I read Annie Dillard and my own sleepy dog wakes up, and starts to bark. And bark. This dog wants me to write something that begins with “I read Annie Dillard to wake up.” That’s how my dog barks, often, repeating a phrase like it’s the head of a baby crowning, again and again that phrase, until I sit down and let the head out, the body follows.
But first, I’m thirsty. Morning tea, which is half a lemon’s juice, hot water, and an overflowing spoonful of honey. And there’s the banana bread I made last night, scattered with chocolate chips. I cut two big slices and put them on a plate, each with a quarter inch of butter covering the top. I take a bite. And decide I must first swing.

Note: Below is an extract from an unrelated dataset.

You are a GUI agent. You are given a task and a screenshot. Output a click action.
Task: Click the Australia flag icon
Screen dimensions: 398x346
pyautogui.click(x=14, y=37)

I chew my first big bite and sip the tea I’m carrying with me as I walk the half-block to the park. My feet are bare on the grey cement sidewalk, the sky is all white with cloud, a mother and child walk in the same direction, faster than me, on the other side of the street. I’m filled with quiet joy as I see that nobody is at the park. I feel an even bigger joy when I see two kids getting out of a car at the moment I approach the swing set.
As I swing, and in my post-Annie-Dillard’s “American Childhood” morning, I see the swing as a metaphor for my approach to life. I feel the way I use the weight of my butt, I drop myself onto it and it carves a smooth path down that rounds up. It’s like how the feeling of ease, of relaxing, releasing, actually takes you higher. I think of the book I’m writing, about my journey across the country based on an intuitive whim of a conviction: I must go to Maine. I trusted that like I trust my butt, I fall back onto it, I put all my weight on it, and instead of falling, I curve easily, joyfully, eliciting squeals from the playground kid: “She goin hiiiiiiigh,” and her younger sister simply says “Hiiiiiiiigh.”
I start to feel tired, and slip off the swing, smiling to the older girl as she runs over to the swing, she’s yelling to her dad to push her as high as I went.
You know the swing-fling? The move when you and a pal are both on wheels: bikes, skates, whatever, and you’re holding hands and one of you swing-launches the other forward, and the tug between your hands then pulls the other forward. And you can dig in, when you’re the forwardest person, as your buddy evens up with you, where you can then reach into your muscle and zoom them up ahead of you a bit, and then your hands tauten and they dig in and zoom you forward. It’s filled with laughter.
Annie Dillard does that for me. She swing-flings me into my day, and maybe somehow in my invoking her spirit in my writing, I swing-fling her forward, too.
I swing-flung the little girl who now wants to swing as high as I did. She swing-flings me right back, into this writing, wanting to bring her excitement into the party on the page.